**INFORMATION SUPPLIED:**
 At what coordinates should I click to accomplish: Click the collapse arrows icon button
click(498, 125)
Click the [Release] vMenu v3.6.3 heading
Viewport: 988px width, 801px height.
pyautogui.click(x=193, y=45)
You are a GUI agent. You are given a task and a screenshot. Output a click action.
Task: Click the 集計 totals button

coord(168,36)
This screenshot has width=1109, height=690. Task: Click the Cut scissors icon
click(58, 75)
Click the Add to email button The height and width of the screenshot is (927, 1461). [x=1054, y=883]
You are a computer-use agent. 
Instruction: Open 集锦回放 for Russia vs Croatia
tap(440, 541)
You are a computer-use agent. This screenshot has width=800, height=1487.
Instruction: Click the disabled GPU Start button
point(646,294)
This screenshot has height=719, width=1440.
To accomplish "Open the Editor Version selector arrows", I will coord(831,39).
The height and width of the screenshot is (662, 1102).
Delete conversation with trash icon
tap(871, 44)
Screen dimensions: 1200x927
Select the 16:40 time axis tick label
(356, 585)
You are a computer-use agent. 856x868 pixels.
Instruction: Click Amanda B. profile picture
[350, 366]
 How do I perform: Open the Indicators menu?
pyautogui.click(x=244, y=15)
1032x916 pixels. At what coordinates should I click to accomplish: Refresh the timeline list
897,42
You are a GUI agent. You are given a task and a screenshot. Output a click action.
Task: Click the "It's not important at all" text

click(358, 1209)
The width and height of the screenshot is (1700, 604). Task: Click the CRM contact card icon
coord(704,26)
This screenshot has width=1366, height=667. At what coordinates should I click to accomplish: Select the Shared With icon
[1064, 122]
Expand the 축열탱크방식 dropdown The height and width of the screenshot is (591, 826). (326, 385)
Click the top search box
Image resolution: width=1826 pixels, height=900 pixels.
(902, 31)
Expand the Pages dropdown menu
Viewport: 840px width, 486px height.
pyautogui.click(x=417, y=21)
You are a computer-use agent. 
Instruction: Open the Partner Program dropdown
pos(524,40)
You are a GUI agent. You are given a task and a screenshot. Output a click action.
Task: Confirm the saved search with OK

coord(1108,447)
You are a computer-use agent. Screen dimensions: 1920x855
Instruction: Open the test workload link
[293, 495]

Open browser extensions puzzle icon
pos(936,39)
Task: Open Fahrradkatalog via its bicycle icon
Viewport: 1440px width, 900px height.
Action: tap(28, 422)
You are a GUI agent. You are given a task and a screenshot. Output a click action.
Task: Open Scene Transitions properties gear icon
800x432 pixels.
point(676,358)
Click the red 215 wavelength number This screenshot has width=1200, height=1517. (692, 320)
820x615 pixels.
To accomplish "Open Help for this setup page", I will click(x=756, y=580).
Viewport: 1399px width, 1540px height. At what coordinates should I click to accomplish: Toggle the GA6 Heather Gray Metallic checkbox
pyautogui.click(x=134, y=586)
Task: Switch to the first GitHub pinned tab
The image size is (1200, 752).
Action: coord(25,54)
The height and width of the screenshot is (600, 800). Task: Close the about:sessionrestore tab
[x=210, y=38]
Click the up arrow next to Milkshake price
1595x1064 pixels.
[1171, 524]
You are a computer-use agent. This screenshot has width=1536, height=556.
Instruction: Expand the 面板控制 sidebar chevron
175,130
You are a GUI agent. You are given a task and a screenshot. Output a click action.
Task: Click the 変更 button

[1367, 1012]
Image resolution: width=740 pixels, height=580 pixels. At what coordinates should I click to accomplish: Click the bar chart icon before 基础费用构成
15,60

**THE TASK:** Select and copy every line from the records that includes the word "will".

**RESPONSE:**
To accomplish "Open the Editor Version selector arrows", I will coord(831,39).
To accomplish "Open Help for this setup page", I will click(x=756, y=580).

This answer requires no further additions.